Several studies have been published on both the usefulness and the potential issues of pulse oximetry in the clinical setting using nonambulatory devices. In this study, we compared the performance of wearable pulse oximeters and 1 nonambulatory pulse oximeter using gold-standard arterial blood samples drawn from healthy adult participants. Availability of waveform data was a requirement that limited the selection of devices. Our provision of waveform data will allow clinical staff to assess the reliability of the signal. However, a risk with all continuous-monitoring systems is that they increase the burden on clinical teams by providing excess data. Further work is required to determine the usefulness of these systems in clinical practice and how continuous-monitoring data should be summarized in the electronic patient record.

In tests of finger-based devices, WristOx2 3150 significantly underestimated SaO₂ (mean bias –1.92% [SD 2.73%]; Table 3) when compared with the other wearables. Nevertheless, all finger-based probes showed a similar mean absolute bias (about 2%) and RMSE (about 3%). Overall, all finger-worn wearable pulse oximeters achieved good sensitivity (≥0.87) and specificity (≥0.80), comparable to the standard nonambulatory device, in detecting hypoxemia (Table 5). Given that WristOx2 3150 underestimates SaO₂, it presented higher sensitivity (0.97, 95% CI 0.93-0.99) at the cost of a lower specificity value (0.80, 95% CI 0.70-0.89). This underestimation explains why recalibration by 2% achieves the optimal operating point. The remaining devices only required a change in the threshold by 1% at their optimal operating point.

From the 7 motion tasks, tapping, rubbing, turning book pages, and using a tablet challenged the finger-based wearable devices the most (the first 2 are also analyzed by Louie et al [11] and Barker and Shah [26]), resulting in an RMSE above 4% in at least 1 device. The mean bias at rest, STS, and drinking motions was comparable (<4%; Table 2).

The sample size calculation for our study was based on the ISO 80601-2-61:2019 guidelines to evaluate the accuracy of pulse oximeters in detecting changes in SpO₂, not to identify differences in performance between pulse oximeters and between activities. The study was not designed to generalize results to the wider population, for example, for patients with darker skin types or with acute illness.
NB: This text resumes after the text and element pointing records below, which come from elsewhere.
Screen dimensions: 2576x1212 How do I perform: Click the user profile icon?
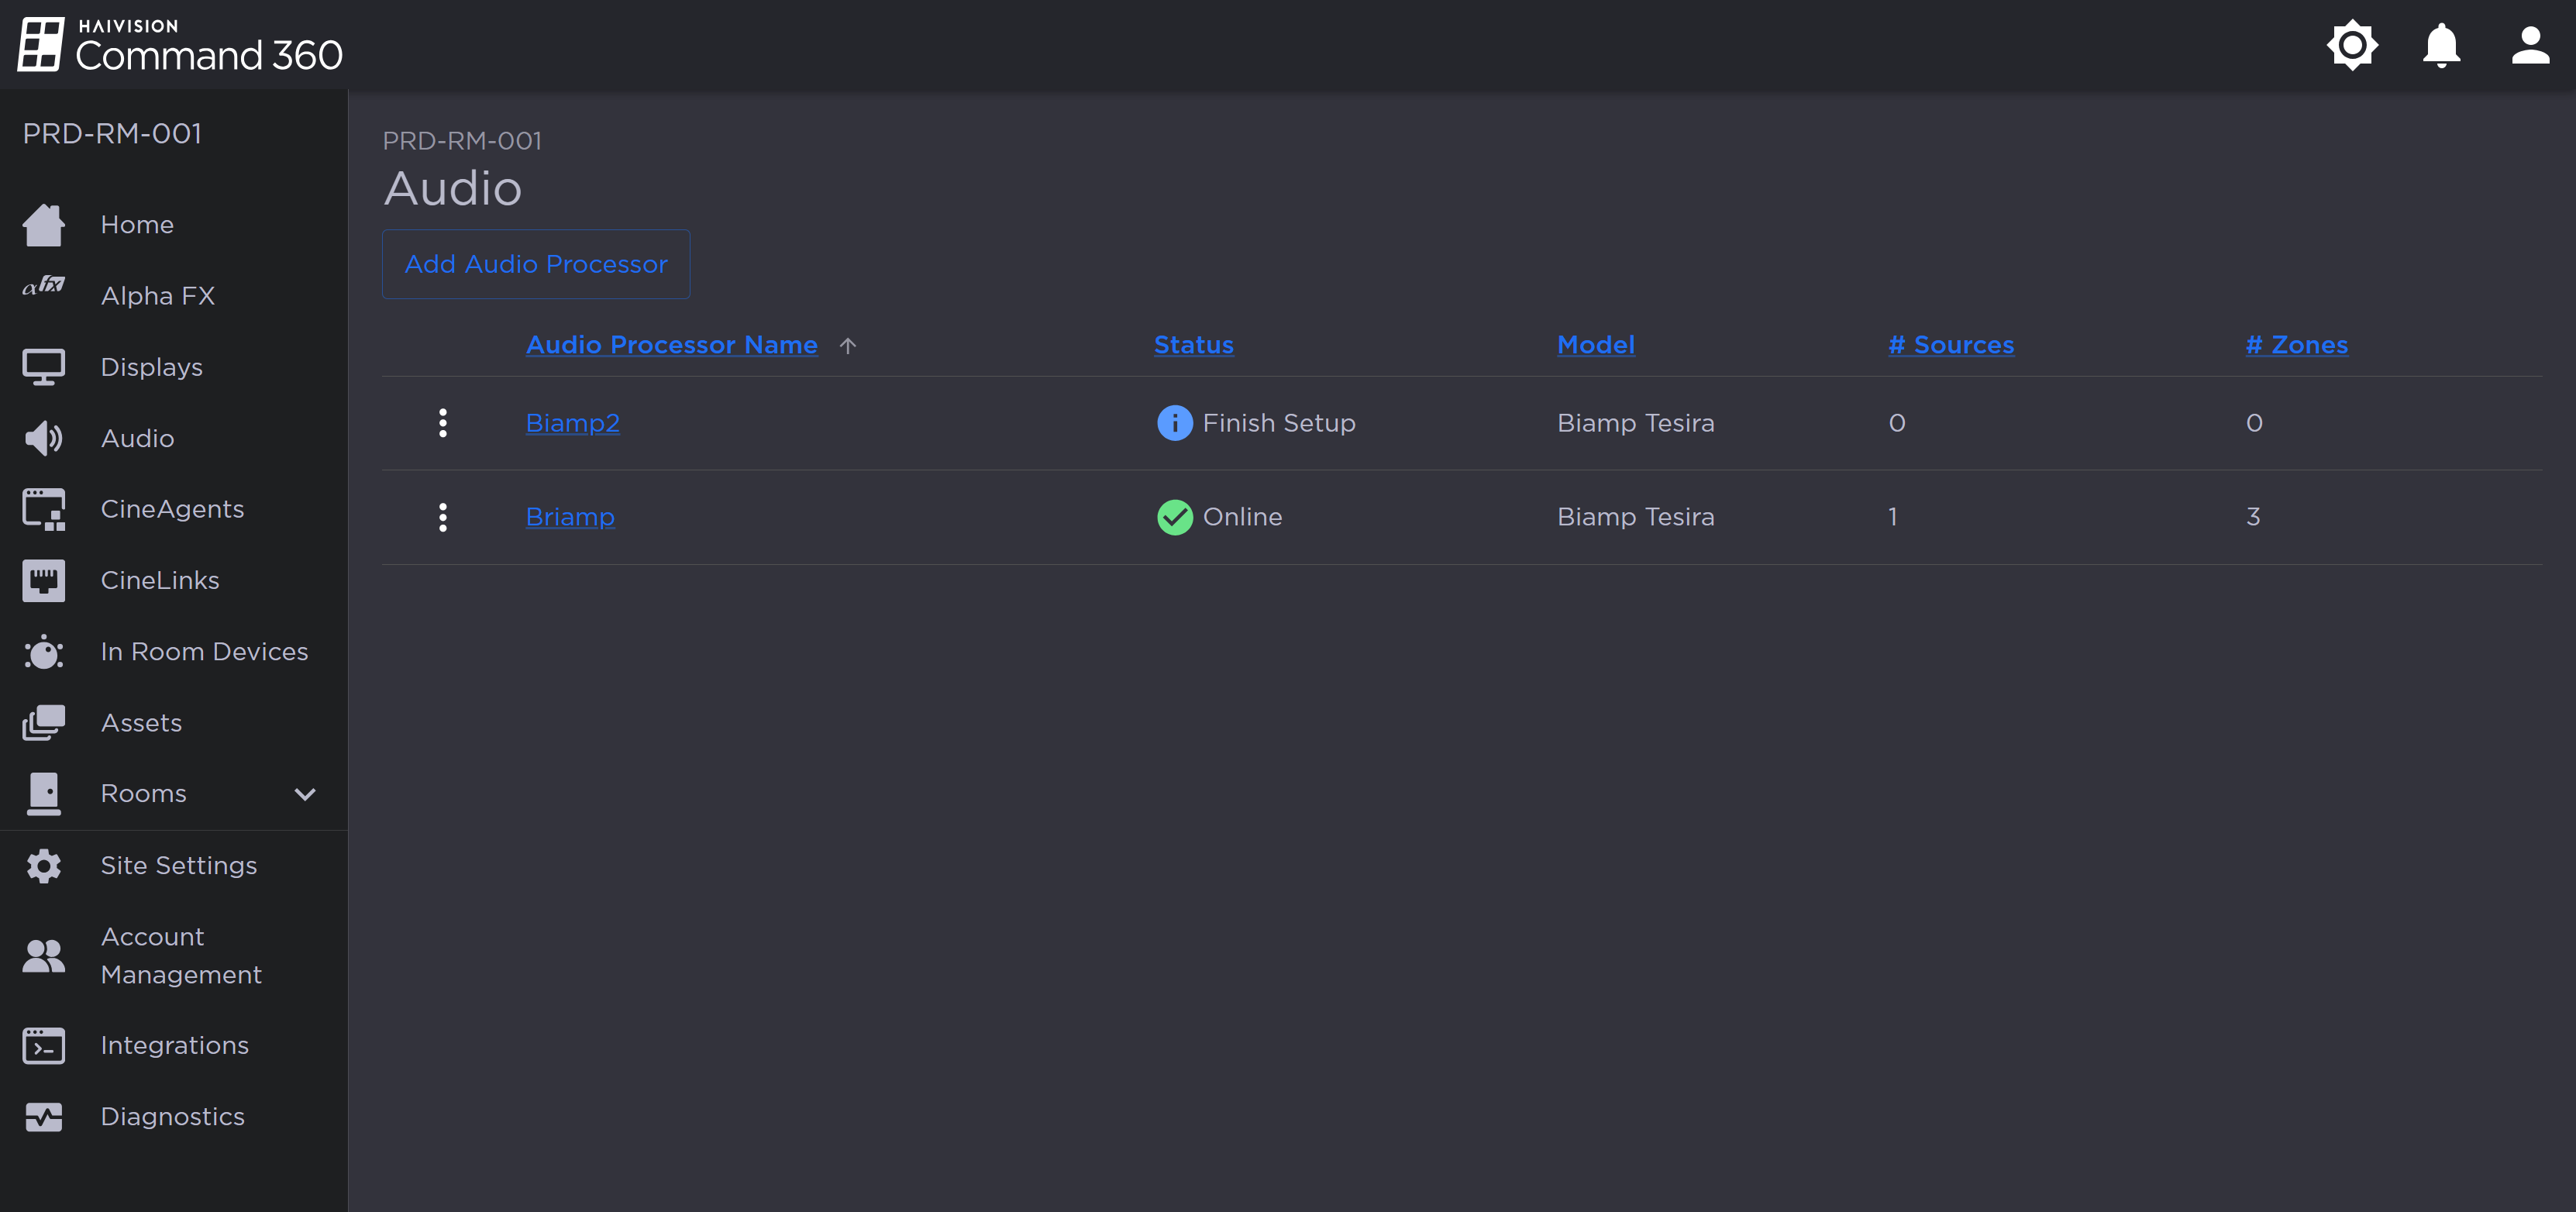coord(2530,44)
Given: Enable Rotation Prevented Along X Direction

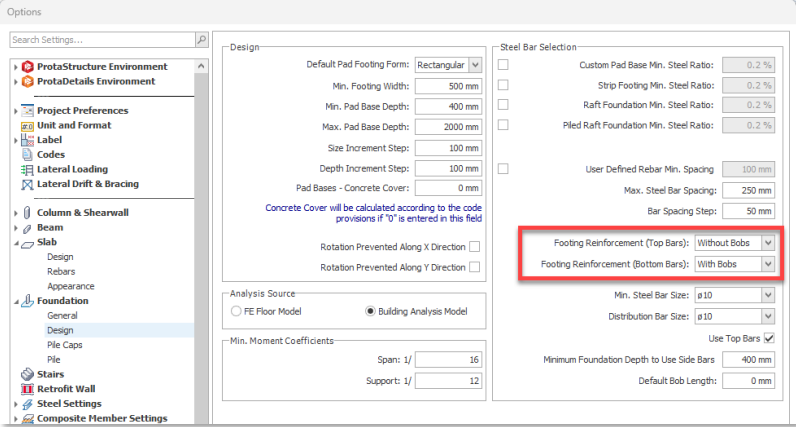Looking at the screenshot, I should (x=474, y=247).
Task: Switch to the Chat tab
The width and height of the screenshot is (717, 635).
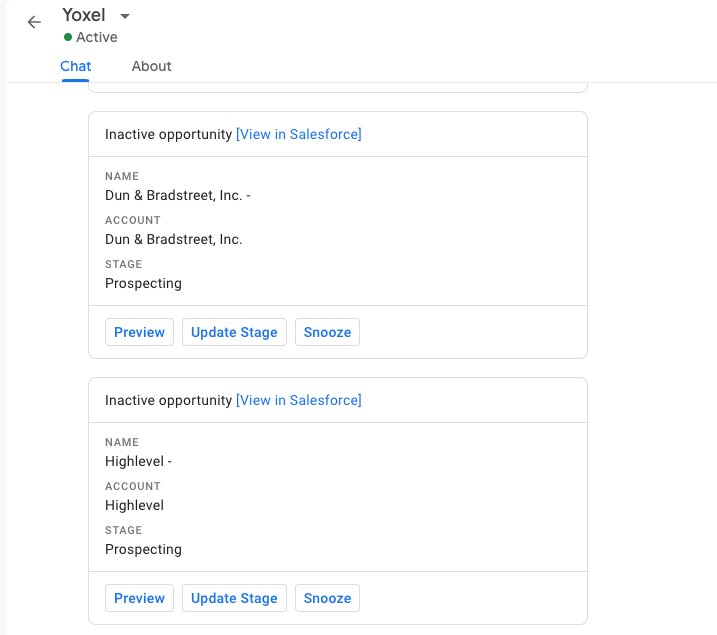Action: click(x=75, y=66)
We chose to sample ABGs at the end of each task to avoid accidental removal of the cannula. However, it became clear during our study that the ABGs could have been sampled while the motion task was occurring, perhaps better representing that interval reference SaO₂. Preliminary analysis of the difference between ABGs taken immediately after the STS motion task and those taken at the midpoint of that motion, for 15 patients, showed that the SaO₂ dropped by an average of 1.87% (SD 0.87%, P<.001 between the 2 SaO₂ sample sets), indicating that the SpO₂ value might change between the time used to compute the SpO₂ estimates and that of the ABG samples taken after the exercise. Our hypothesis was that the STS task would be the motion task with the greatest effect on the participants’ SaO₂. However, the error in the SpO₂ estimates from the wearable devices during motion was much larger, so this correction would not have changed our findings.

The accuracy of SpO₂ estimation by finger-worn pulse oximeters was within that required by the ISO 80601-2-61:2019 guideline (≤4%). The accuracy was degraded by motion but not more than that with usual-care bedside monitors. All finger-worn pulse oximeters were capable of detecting hypoxemia, their performance being comparable to that used in nonambulatory standard care.
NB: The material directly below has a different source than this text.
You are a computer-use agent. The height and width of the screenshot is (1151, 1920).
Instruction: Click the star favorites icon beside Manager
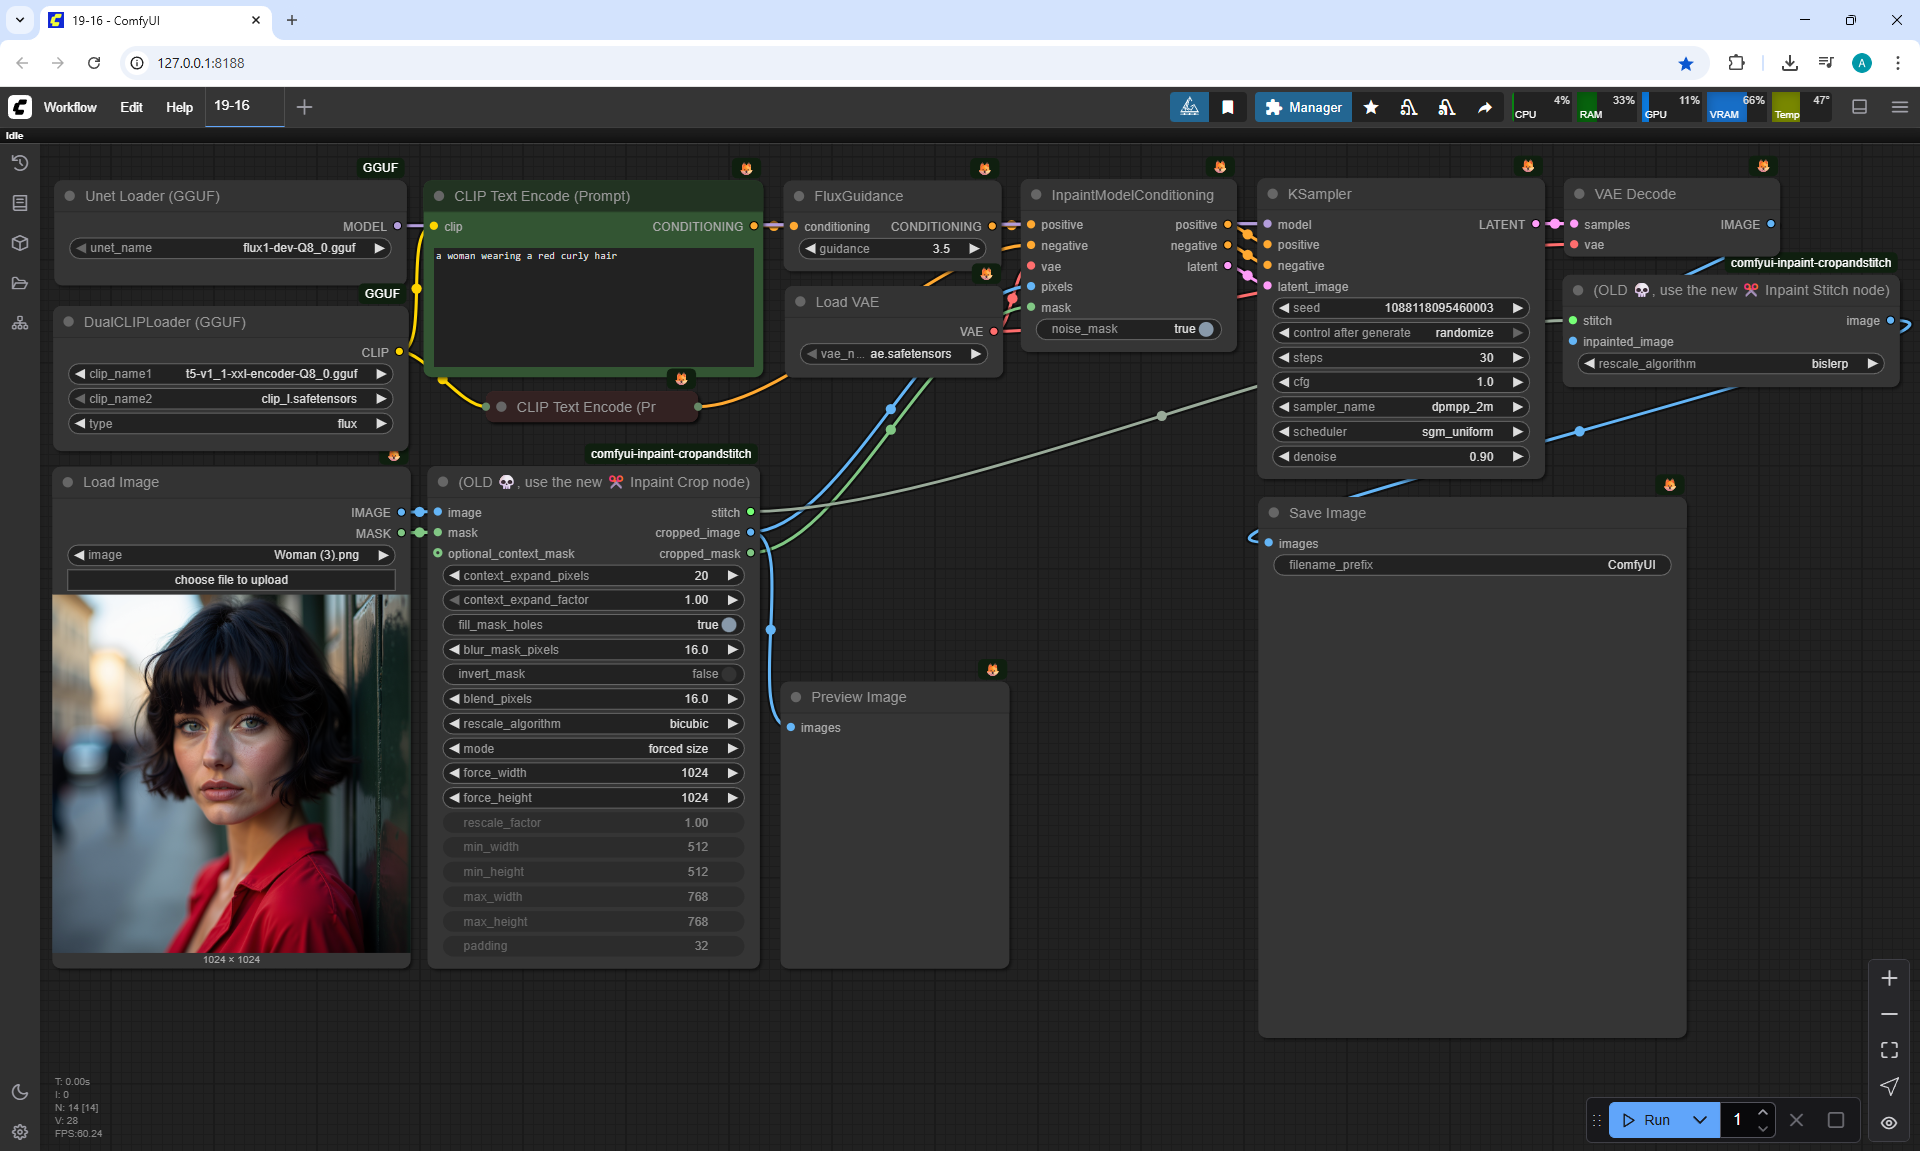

Our findings support the use of wearable, finger-based, wireless transmission–mode pulse oximeters to detect the onset of clinical deterioration in the hospital, possibly earlier than intermittent vital-sign measurements. The continuous assessment of SpO₂, especially values below 90%, may be helpful to manage the care of ambulatory in-hospital patients who have been infected with the SARS-CoV-2 virus [27]. Further work is required to assess the impact of AMSs on patient outcomes, both during the COVID-19 pandemic and beyond.